だが一方で、留学生、あるいは農業・製造業分野での研修生、そして都市のコンビニや居酒屋、牛丼屋のアルバイトといった労働力として、さらには地方における「農家の嫁」のような「正規の結婚相手」としても、日本は確実に外国人の受け入れを進めている。
あらためて言うまでもないことだが、本件をもって在日外国人と偽装結婚を短絡的に結び付けるようなイメージ形成がなされることは、絶対に避けなければならない。日本人との正規の結婚を経て生活している在日外国人のほうが、当然ながら大多数だ。フィリピンやそのほかの経済的に貧しい国の出身者が、既に、そして常にスティグマ(負の烙印)を負い続けている事実にも目を向けていくべきだ。
むしろ、ここから理解すべき点は2つ。「現代のフィリピーナ」が生成された歴史的系譜が示すとおり、日本のグローバル化は今に始まったことではなく、バブル以前、あるいは戦後経済成長の初期から進んでいたことが顕在化してきた結果にほかならないということ(外国人が日本に入国するうえで、結婚がある面では重要な道具となり、武器となってきたのも今に始まったことではない)。そして、それがいよいよ社会的に可視化されようとした時、あるいは可視化されるのを抑えきれなくなった時になってはじめて、明確な社会問題として構築されたという、ほとんど認識されることのない事実である。

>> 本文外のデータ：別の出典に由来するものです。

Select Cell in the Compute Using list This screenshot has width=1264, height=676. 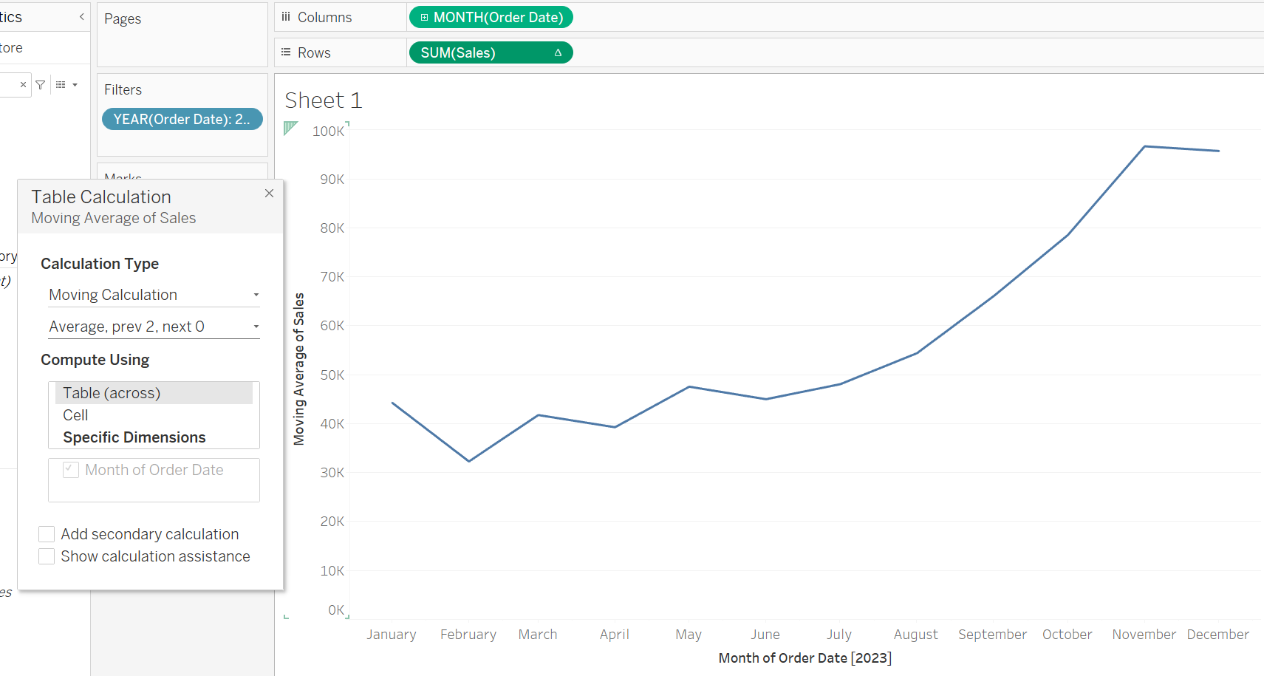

しかし、その「社会問題」が、単に「○○っていう国は、○○人は、○○だからダメだ」と乱暴なステレオタイプの中に押し込んだうえでなされる移民排斥や、逆に「外国人に優しい社会」を理想の上で語るような同化志向のなかでのみ扱われるのであれば、進行するグローバル化が生み出す諸問題の解決という目標に近づくことは、より困難な状況にあるだろう。